Tuesday, December 27, 2005

Welcome, Yule!

I was reading this today. This poem is part of every Christmas Revels performance. It commemorates the Winter Solstice (and yes, I know the solstice was last week -- but, remember, I was on dial up! :) This year, it was performed by a member of the Karelian Folk Music Ensemble named Arto...which isn't important, exactly, but noteworthy...in particular because he gave an utterly charming, English-is-so-not-my-first-language delivery. And the whole audience chimed in with the enthusiastic shouting of the last line...

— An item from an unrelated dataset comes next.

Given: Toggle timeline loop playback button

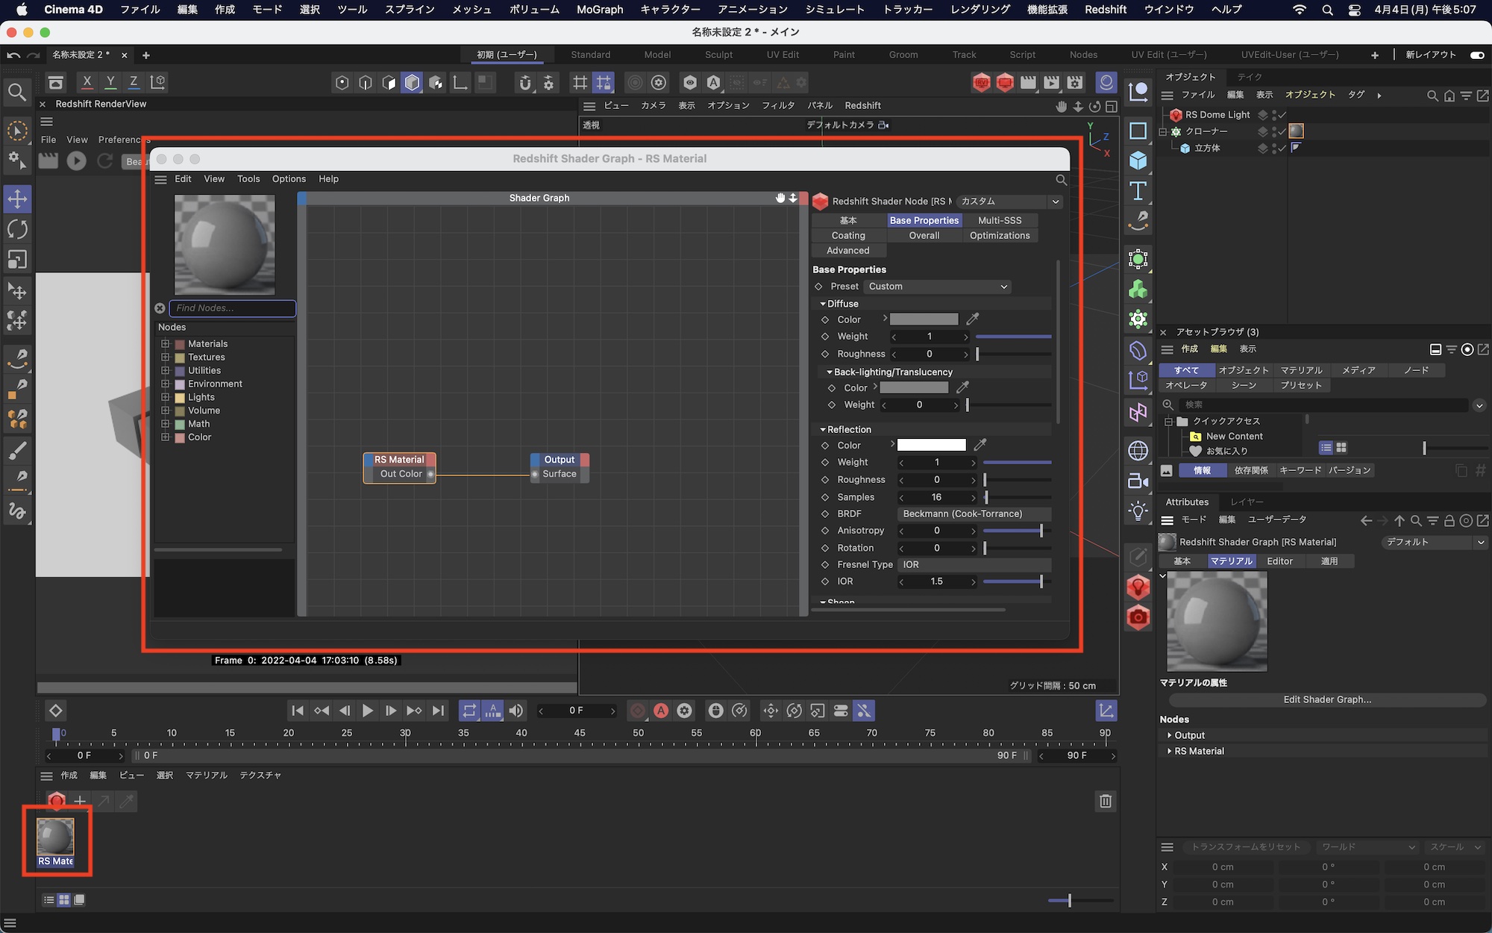Looking at the screenshot, I should [x=468, y=711].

Anyway, I generally don't quote-post, but it's a lovely sentiment...and worth noting as the countdown to a new year commences... Some things, I just can't say better...

***

The Shortest Day

So the shortest day came, and the year died,
And everywhere down the centuries of the
Snow-white world,
Came people singing, dancing,
To drive the dark away.

They lighted candles in the winter trees;
They hung their homes with evergreen.
They burned beseeching fires all night long
To keep the year alive.

And when the new year's sunshine blazed awake
They shouted, reveling.
Through all the frosty ages you can year them
Echoing, behind us--listen!

All the long echoes sing the same delight
This shortest day
As promise wakens in the sleeping land.

They carol, feast, give thanks,
And dearly love their friends, and hope for peace.
And so do we, here, now,
This year, and every year.

Welcome, Yule!


~by Susan Cooper, 1977
http://www.thelostland.com/biography.htm
~written for The Christmas Revels
http://www.revels.org/

2 comments:

Cheryl said...

Uhm, k, I am a Reveler so I like this post and all, but this comment is totally unrelated to The Shortest Day.

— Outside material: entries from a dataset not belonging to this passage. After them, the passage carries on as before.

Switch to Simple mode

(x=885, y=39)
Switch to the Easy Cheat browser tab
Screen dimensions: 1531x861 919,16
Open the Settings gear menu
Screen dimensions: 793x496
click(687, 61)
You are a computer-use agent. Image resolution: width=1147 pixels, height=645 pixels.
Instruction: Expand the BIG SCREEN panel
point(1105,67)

I have been going back and reading your blog and I am convinced we are related. We are both freakishly good at word games, we quote the Indigo Girls and we *drool* over organizing and giving away crap, uh, sorry, "useful objects we wish to share with others", to charitable organizations. Finally, through the skills of towwas, we are friends. Yay!

Oh, and those Norwegians...hot.

towwas said...

I might note here: Arto...also hot. Or cute, anyway. I love! how he did the poem. Because even though it wasn't his first language (or even his second), he totally pulled it off and it made sense.